Two simple curves speak their clear language.

Climate scientists call it "RCP 8.5", its worst case scenario, where the earth enters a permanent, greenhouse-like state with a temperature increase of 2.7-3.1 degrees to 2100 and a sea level that is 10-60 meters above today's.   

This is where we are headed, because despite decades of climate negotiations, promises and a global pandemic, carbon dioxide continues to rise in the atmosphere.

The report "Trajectories of the Earth System in the Anthropocene" (in the scientific journal PNAS) came a few years ago and since then several scientific reports have confirmed how human activities already affect the Earth's climate on a global level.

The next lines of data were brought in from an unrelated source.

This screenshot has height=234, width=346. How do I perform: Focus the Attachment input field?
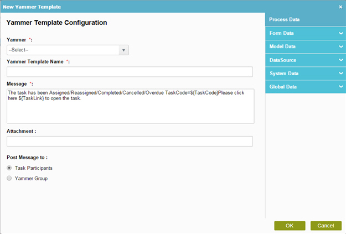coord(130,142)
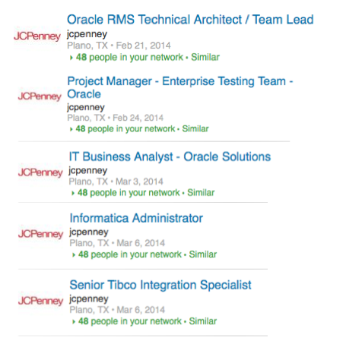
Task: Expand network arrow under Informatica Administrator
Action: coord(74,255)
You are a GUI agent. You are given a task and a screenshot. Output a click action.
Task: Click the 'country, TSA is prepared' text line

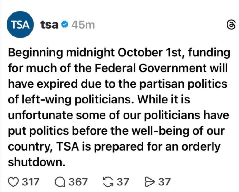tap(114, 146)
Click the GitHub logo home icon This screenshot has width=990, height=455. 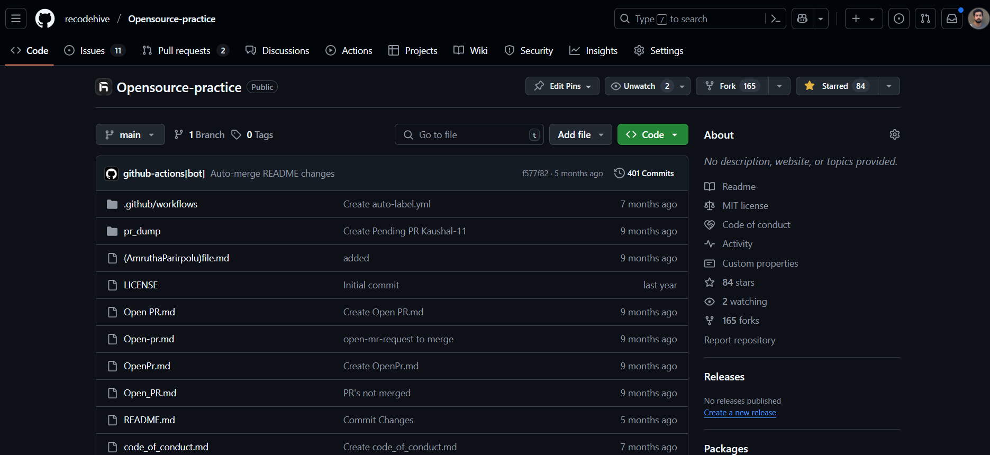(45, 19)
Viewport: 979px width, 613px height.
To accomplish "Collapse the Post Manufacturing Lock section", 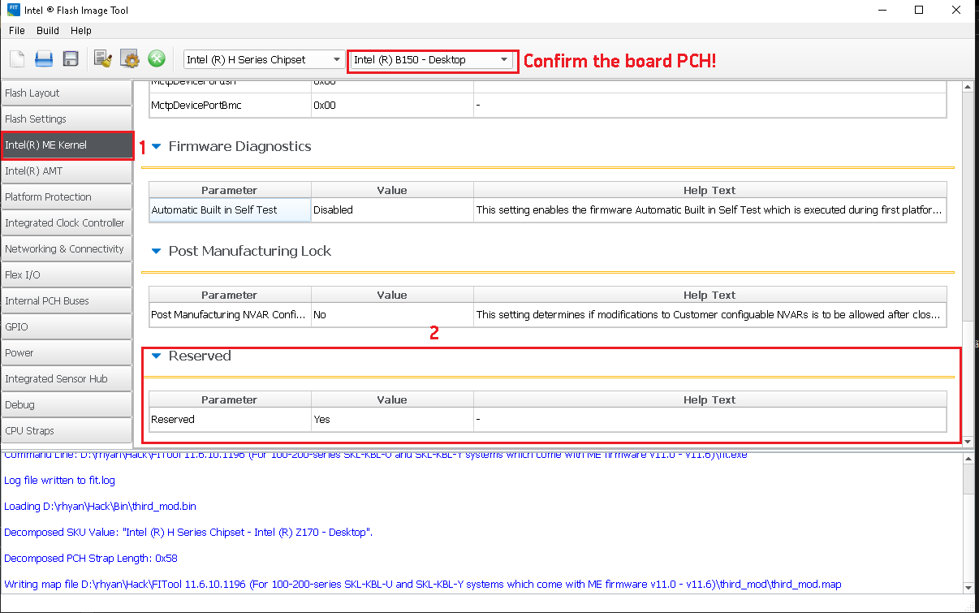I will pyautogui.click(x=156, y=252).
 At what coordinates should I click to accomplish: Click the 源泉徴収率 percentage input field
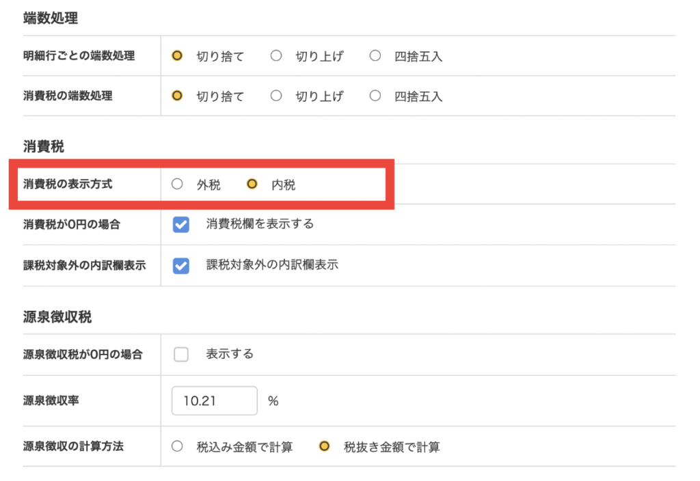coord(214,401)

The climate systems that are our protection today are "sleeping giants" that can become our enemies.

Of 15 identified so-called "tipping points", threshold effects, nine have begun to show signs of changes that may be beyond our control.

Delicious greenhouse gases

Every year, the earth's forests, seas and land areas absorb 4.5 billion tonnes of carbon that would otherwise end up in the atmosphere and accelerate the warming of the planet.

Several systems are now so stressed that they will instead start leaking greenhouse gases.

Then so-called tipping points, or threshold effects, occur, where climate systems can begin to shine.

The permafrost in Siberia is an example, it has started to thaw, in the summer of 2020 the record temperature was measured 38 degrees.

According to a report from the Institute of Medicine in Washington, the thawing permafrost contains potentially life-threatening viruses and bacteria such as anthrax that have been frozen for hundreds of years.

The thawing permafrost leaks methane, which is a 23 times more powerful greenhouse gas than carbon dioxide.

Catastrophic sea level rises

Another threshold effect that worries researchers more and more is how western Antarctica has begun to melt.

In Antarctica, more than 60 percent of the world's freshwater is bound in ice.

It is this meltdown that can cause catastrophic sea level rises in the long run.

The Amazon rainforests can be transformed from jungle to savannah in just a few decades.

The trees are already showing signs of heat stress.

In addition, should 20-25 percent of the forest be felled, then the "river in the sky" disappears, the ingenious cycle of moisture and water that causes the Amazon to produce just over half of its own precipitation that supplies most of South America with rain.

This is not far off in time, because 15-17 percent of all forests have already been felled.

Then the Amazon goes from binding 20 percent of all carbon dioxide in the world to start emitting carbon dioxide.

Criticism of the scenario

One objection to "Hot House Earth" is that it is too early to link the increasingly extreme weather of the last decade to global warming.

But the researchers' argument is that if we are already seeing such worrying effects of warming to just over a degree, there is reason to believe that the earth is more sensitive to global warming than previously thought. 

Climate optimists are talking about a turning point.

If all the climate promises that the EU, China, USA and a number of companies now deliver are fulfilled, global warming can stop at just above two degrees above pre-industrial levels, calculations from the Carbon Action Tracker show.

"Unimaginable challenge"

But the researchers behind "Hot House Earth" warn that we may already have lost control of the climate.

Even if there are sharp emission reductions, the earth's climate will continue to change as the greenhouse gases remain in the atmosphere for a long time.

Their conclusion is that new technology is needed that removes carbon dioxide from the atmosphere.

If the world is to keep global warming at 1.5 degrees, emissions must stop completely in 6 years and 240 days, calculated on the basis of the models in the IPCC's report "Global Warming of 1.5 ° C" from 2018.

It is an almost inconceivable political challenge.

Is it too late for the climate already despite all the new promises? The curves that determine the planet and our future go in the wrong direction. For the next three Mondays, Aktuellt makes an investment in the raging climate where we depict extreme heat in the Middle East, a dying Amazon and the melting ice sheets.